Stored records:
§

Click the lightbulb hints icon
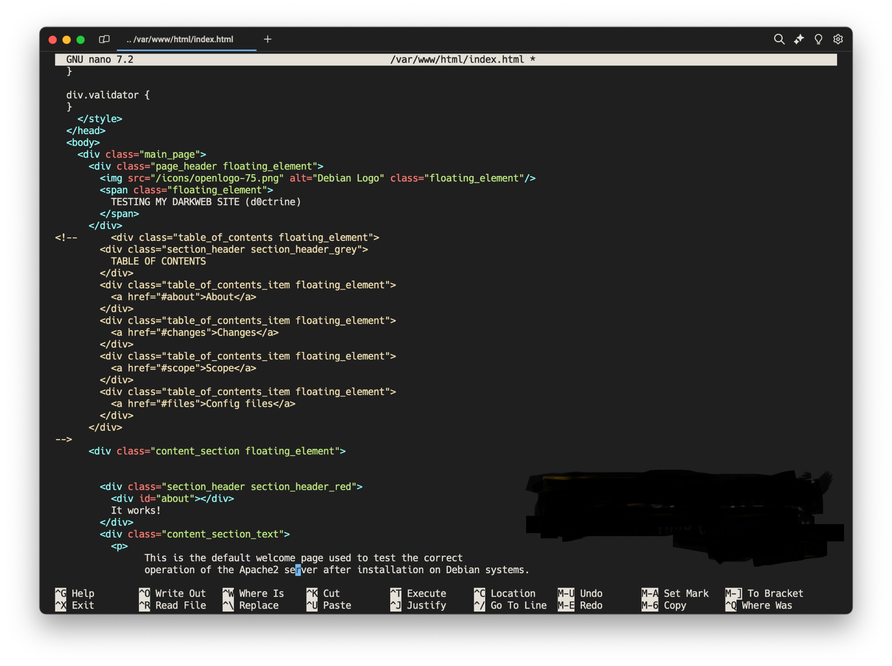The image size is (892, 666). [x=818, y=40]
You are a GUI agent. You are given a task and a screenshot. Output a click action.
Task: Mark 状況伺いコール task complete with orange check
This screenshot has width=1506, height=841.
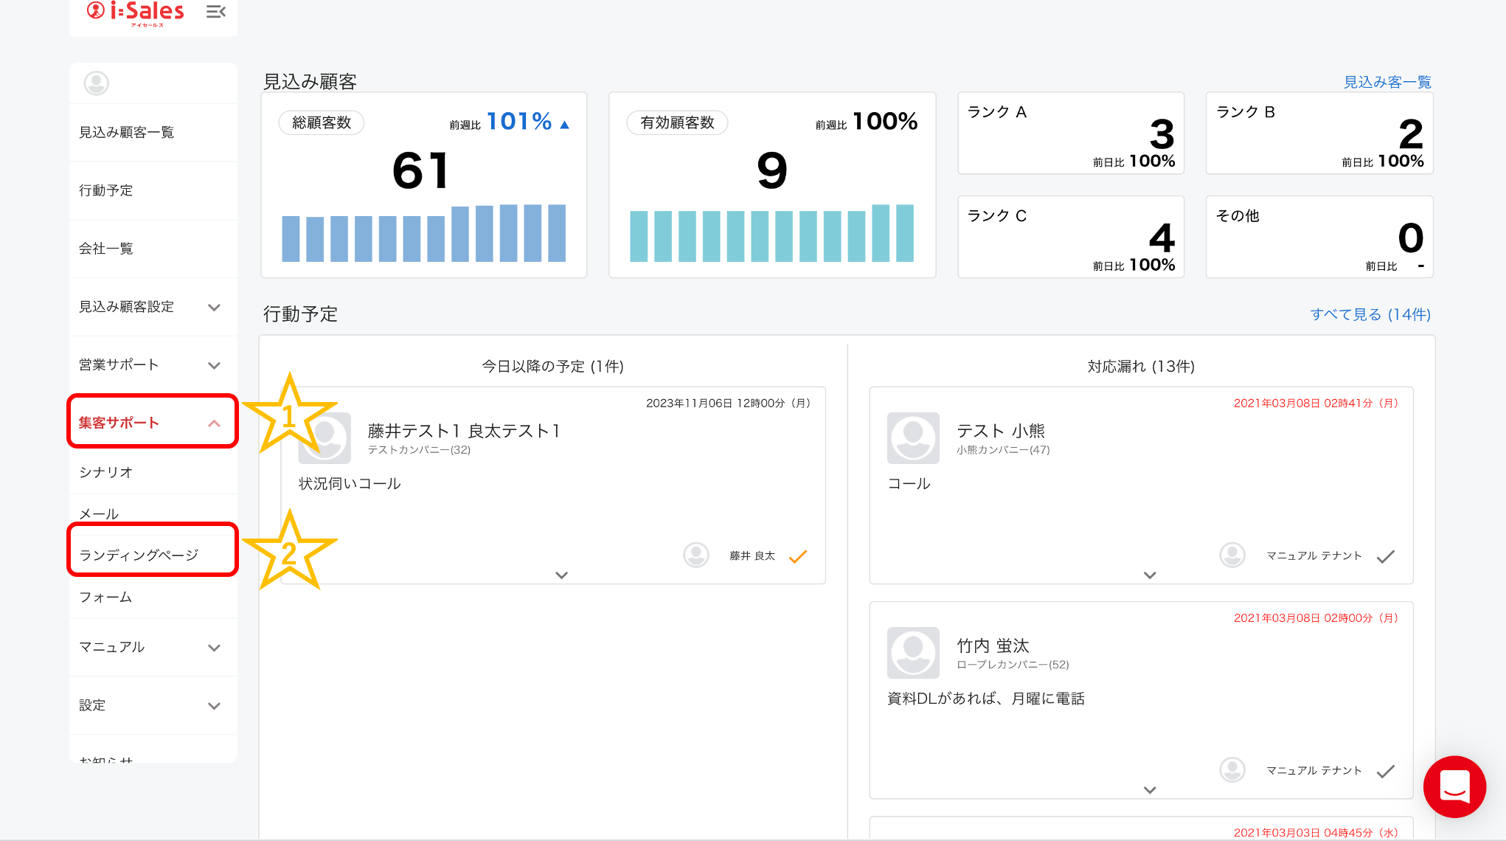click(798, 556)
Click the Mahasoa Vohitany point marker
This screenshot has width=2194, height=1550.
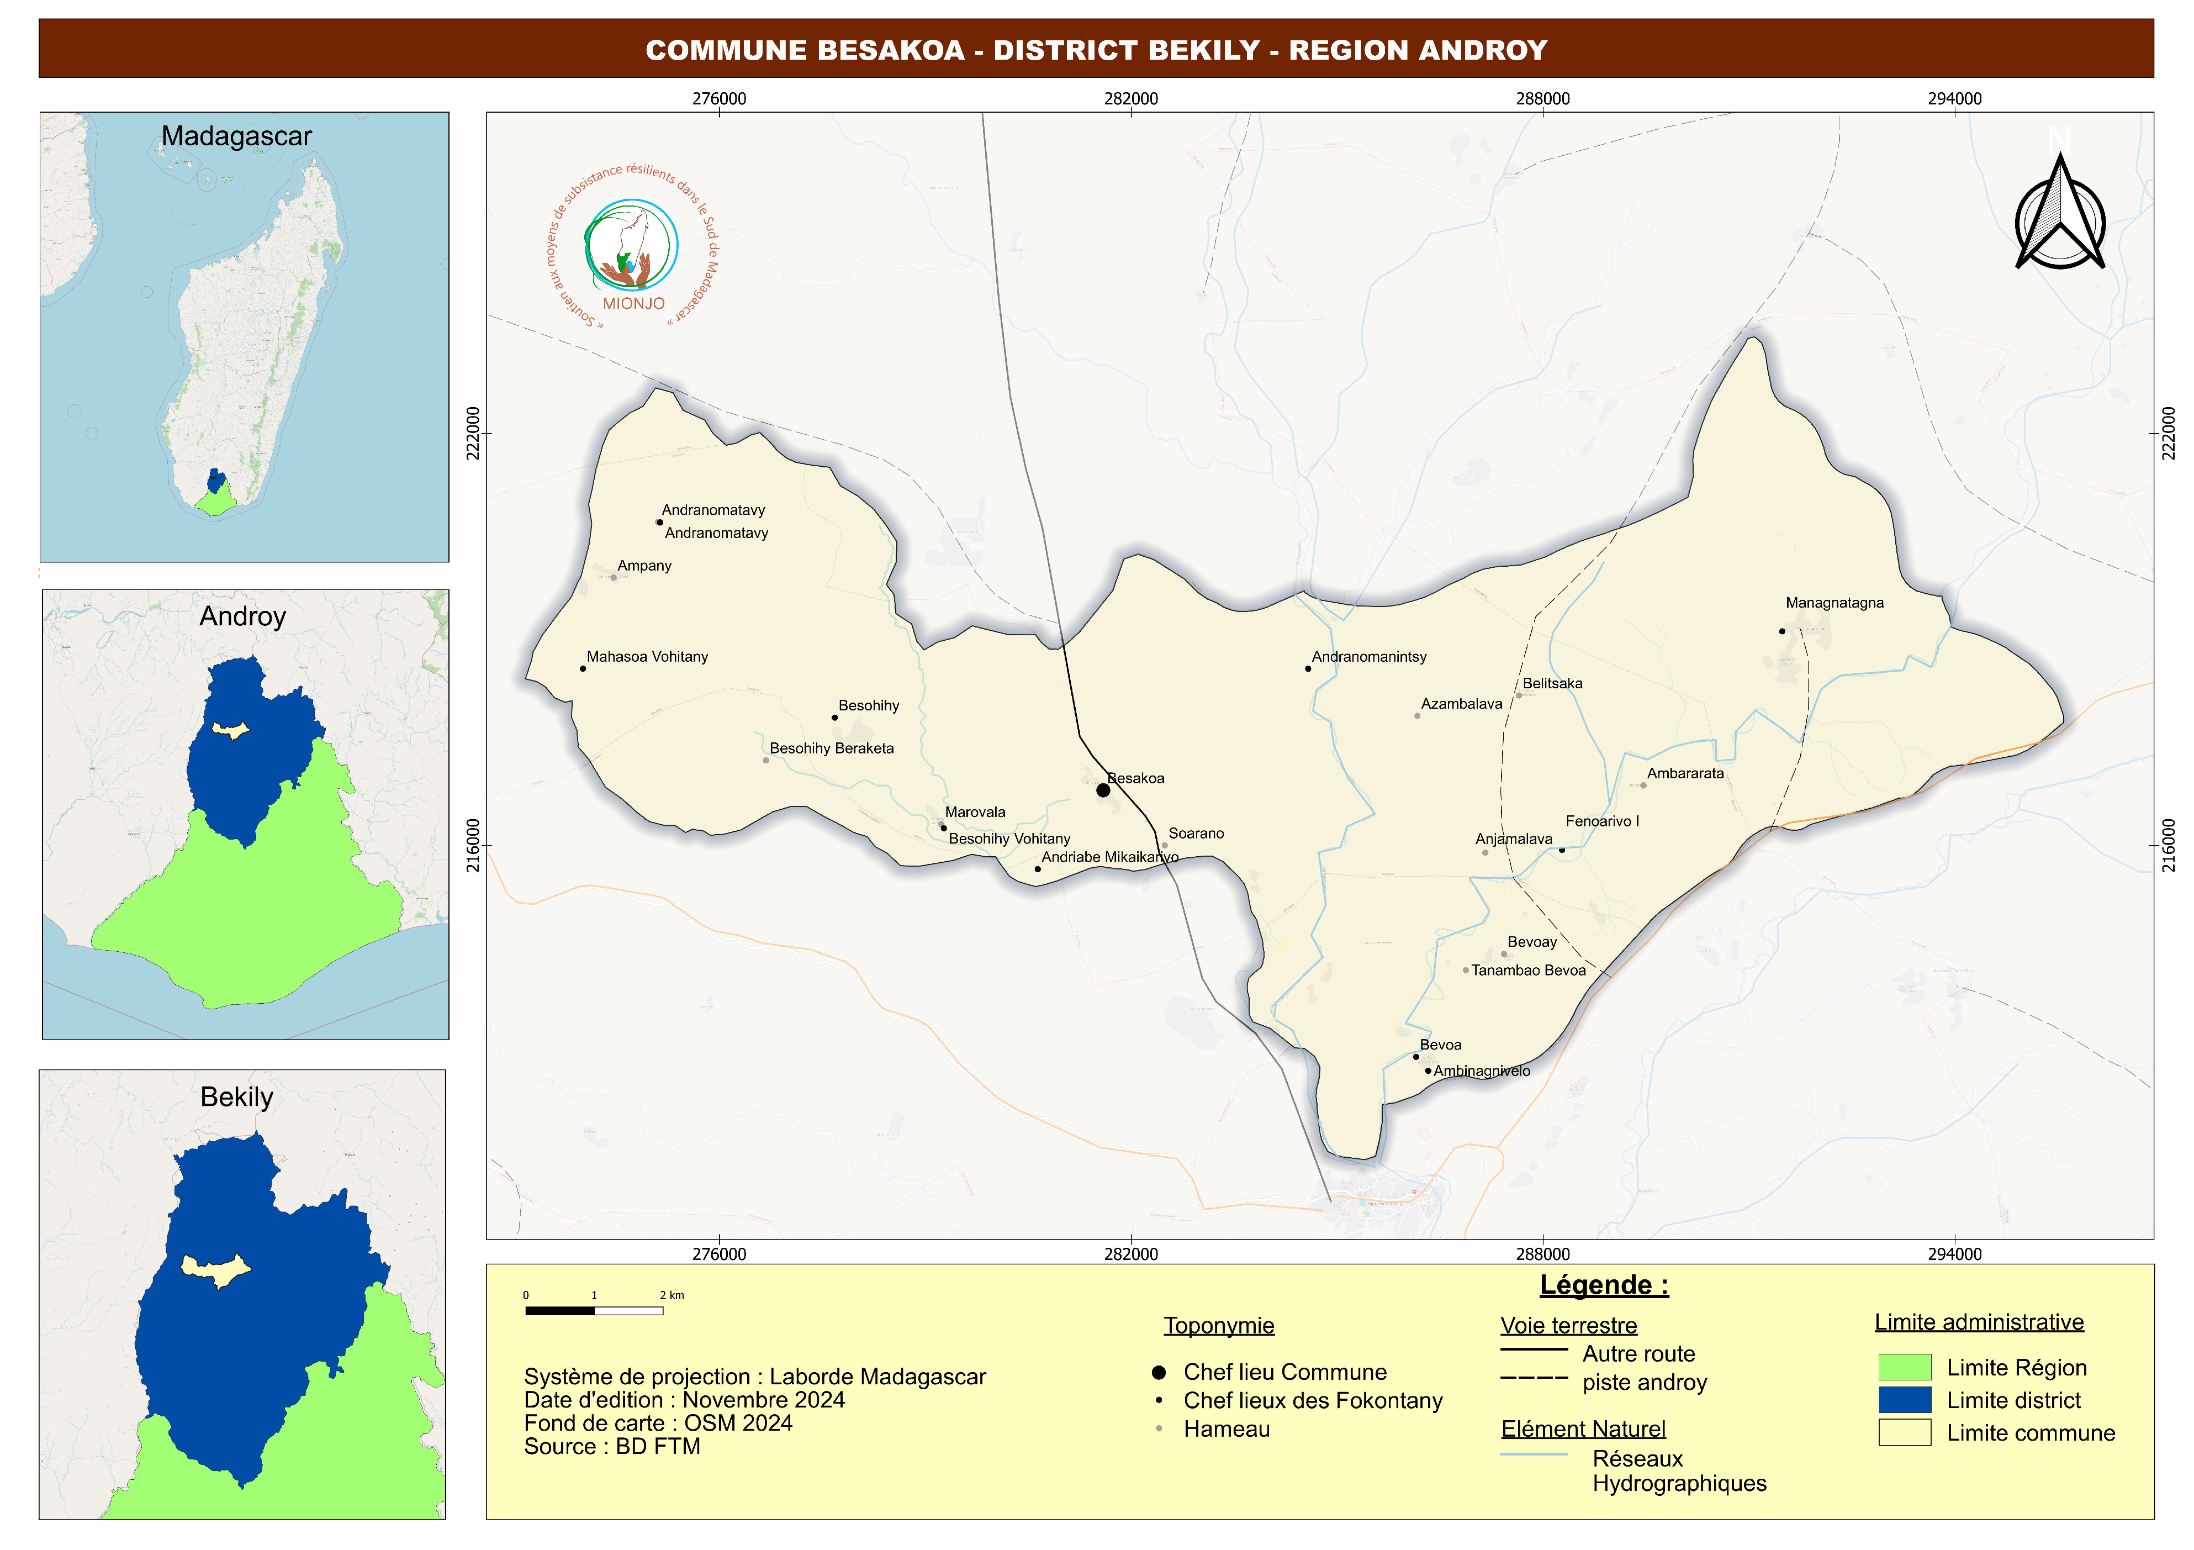pos(583,668)
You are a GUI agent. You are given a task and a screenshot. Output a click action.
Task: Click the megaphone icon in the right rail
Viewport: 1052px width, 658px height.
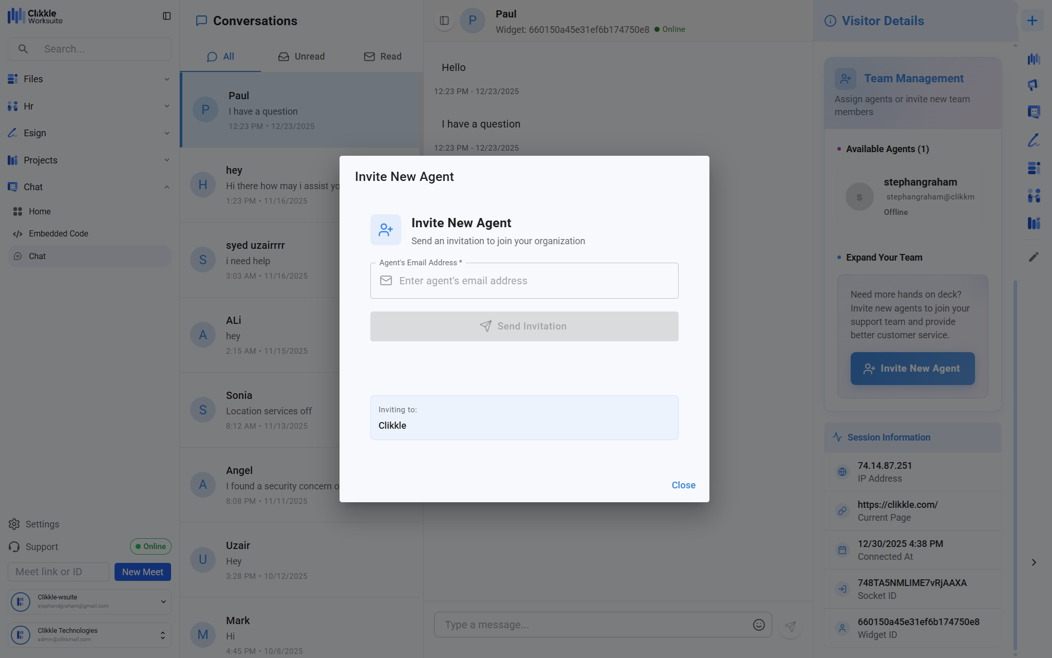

§

> YOUR OBJECTIVE
Print exactly the lines above that run from the one with "Click the Mahasoa Vohitany point marker" to the one with "Task: Click the", both included. No pictures.

> RESPONSE FOR THIS EXERCISE
Click the Mahasoa Vohitany point marker
This screenshot has width=2194, height=1550.
pos(583,668)
You are a GUI agent. You are given a task and a screenshot. Output a click action.
Task: Click the megaphone icon in the right rail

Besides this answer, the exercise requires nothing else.